You can also check out this series of Matplotlib tutorials provided by Corey Schafer. They are excellent! Here’s the first video:

14.6 Summary

In this chapter, you explored the fundamentals of Matplotlib, Python’s core plotting library. While it may feel more manual compared to Pandas’ built-in plotting, understanding how Matplotlib works gives you the power to fully customize your visualizations—from titles and labels to tick marks, color schemes, and layout. This level of control is key to creating polished, professional-looking plots suitable for presentations, publications, and stakeholder reports.

By building your skills with Matplotlib, you’ve laid the groundwork for working with many other Python visualization libraries that use it under the hood.

In the next chapter, we’ll explore Bokeh, a more advanced library designed for creating interactive, web-ready visualizations. These tools allow you to move beyond static charts and into the world of dynamic dashboards and visual storytelling—ideal for engaging stakeholders and sharing results in more impactful ways.

14.7 Exercise: Customizing Pizza Visualizations with Matplotlib

In this exercise set, you’ll revisit the pizza-related analyses from the previous chapter. However, this time you’ll build the plots using Matplotlib directly, allowing you to practice creating visualizations from scratch and customizing them for improved clarity and presentation quality.

Use the datasets from the completejourney_py package and import Matplotlib as needed:

import matplotlib.pyplot as plt
import pandas as pd
from completejourney_py import get_data

cj_data = get_data()
df = (
    cj_data['transactions']
    .merge(cj_data['products'], how='inner', on='product_id')
    .merge(cj_data['demographics'], how='inner', on='household_id')
)
Tip💡 Stuck or unsure how to do something?

Don’t hesitate to use AI tools like ChatGPT or GitHub Copilot to help you troubleshoot, format plots, or discover new ways to customize your charts.
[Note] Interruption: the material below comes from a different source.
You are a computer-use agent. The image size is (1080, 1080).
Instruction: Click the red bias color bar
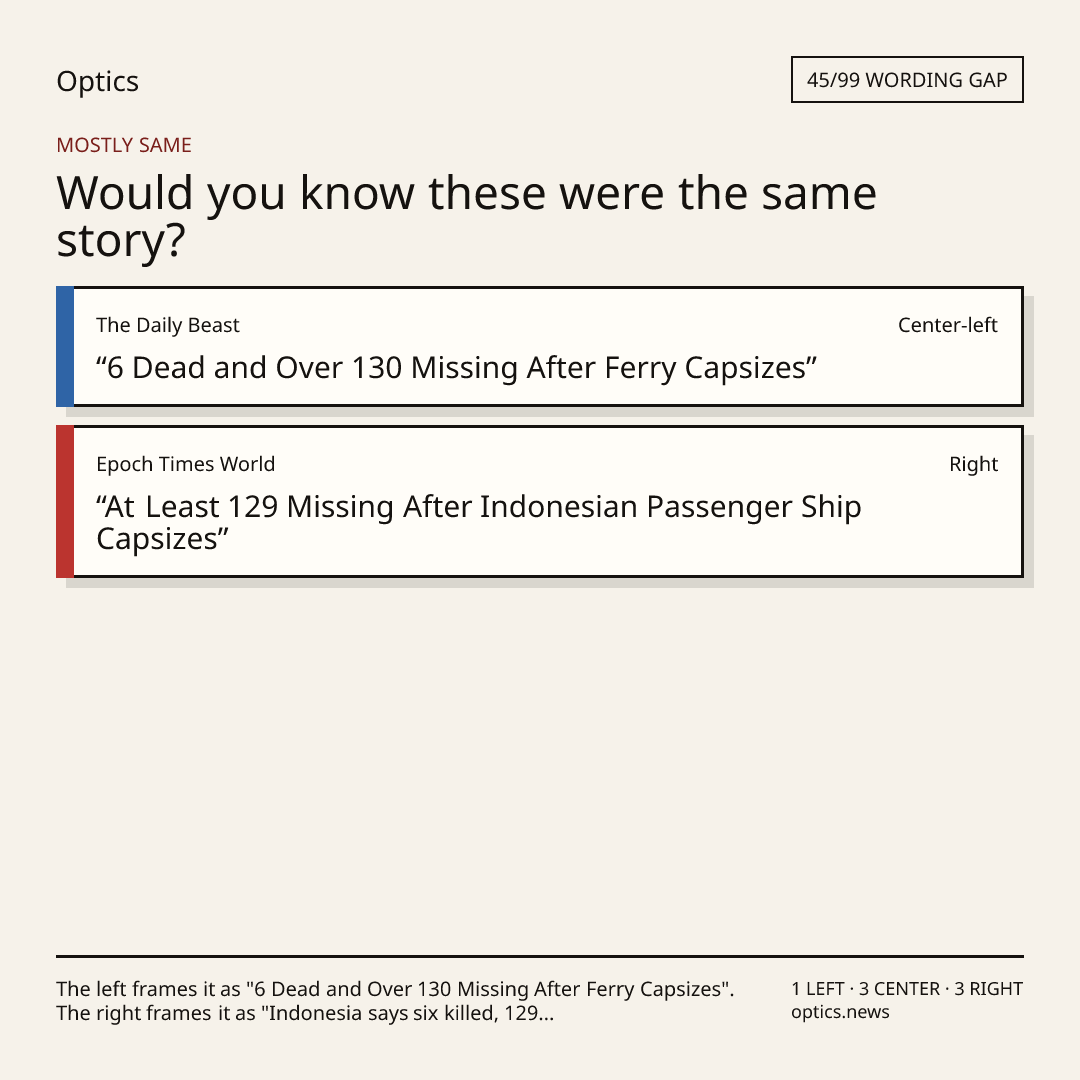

Part of learning data visualization is knowing how to find and adapt solutions.

As before, use the products table to:

  • Identify all products where the product_type contains "pizza" (case-insensitive).
  • Count how many distinct pizza products are sold.

There’s no plot needed here—but this filtered data will be reused in later tasks, so keep it handy!
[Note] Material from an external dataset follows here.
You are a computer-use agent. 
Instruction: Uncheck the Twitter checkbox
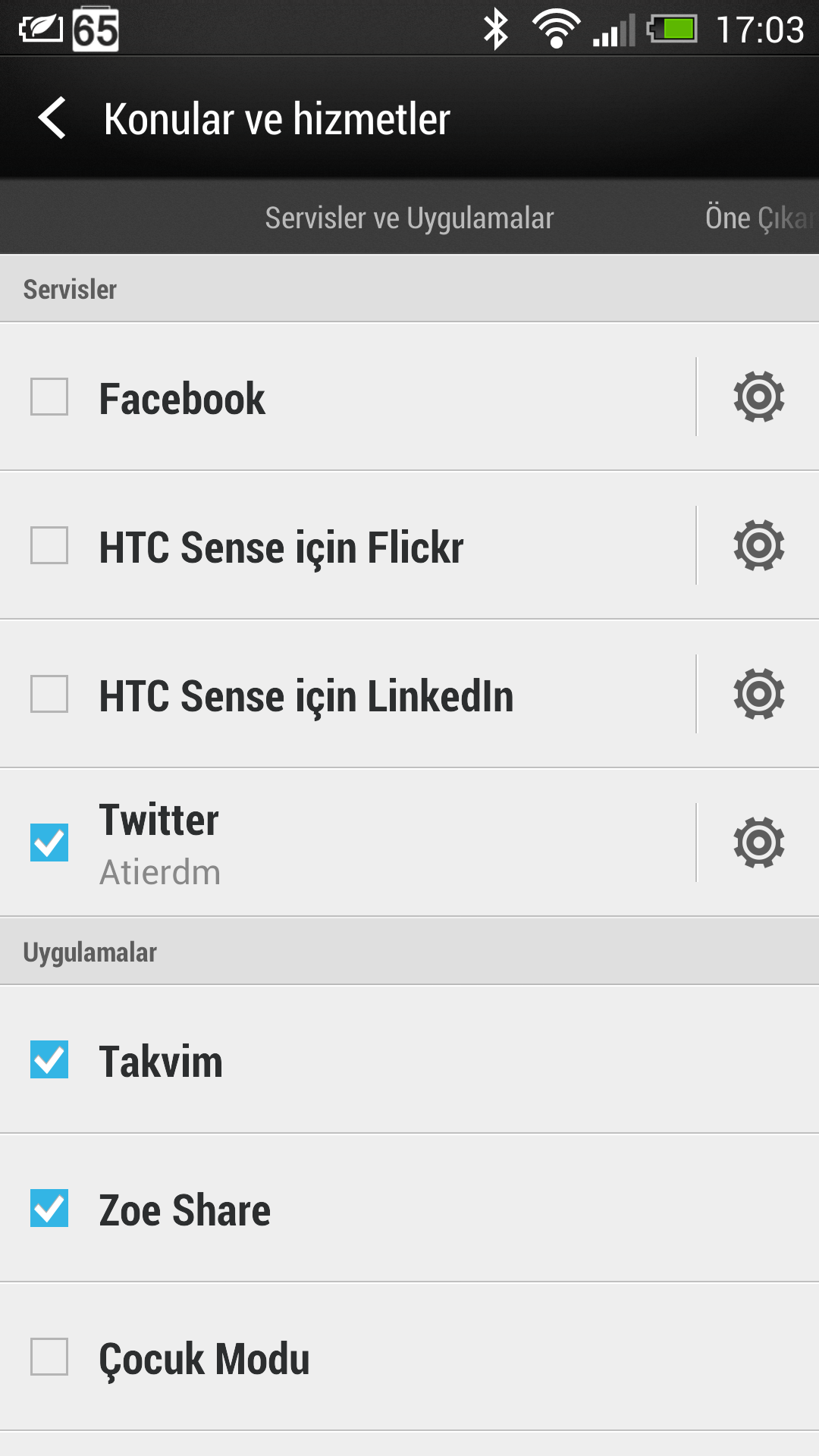49,843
Using transactions, products, and demographics, create a Matplotlib bar chart comparing the total quantity of pizza purchased by married vs. unmarried households.

  • Add a descriptive title and axis labels.
  • Customize the bar colors and axis tick labels to make the chart more readable.
  • Bonus: Add the value labels directly on top of the bars.

Create a scatter plot using Matplotlib to visualize the relationship between quantity and sales_value for pizza purchases.

  • Use transparency (alpha) to handle overplotting.
  • Add a title and axis labels.
  • Bonus: Use color or marker size to represent another dimension (e.g., household income level or day of the week).

Optional: Try annotating or highlighting outliers if they seem interesting.

Using resample() on the pizza transactions:

  • Compute total quantity of pizza products purchased per day.
  • Create a line plot with Matplotlib to visualize the daily trend.
  • Add titles, axis labels, and format the date axis so it doesn’t appear cluttered.

Bonus: Add gridlines, a rolling average, or vertical lines to mark major holidays.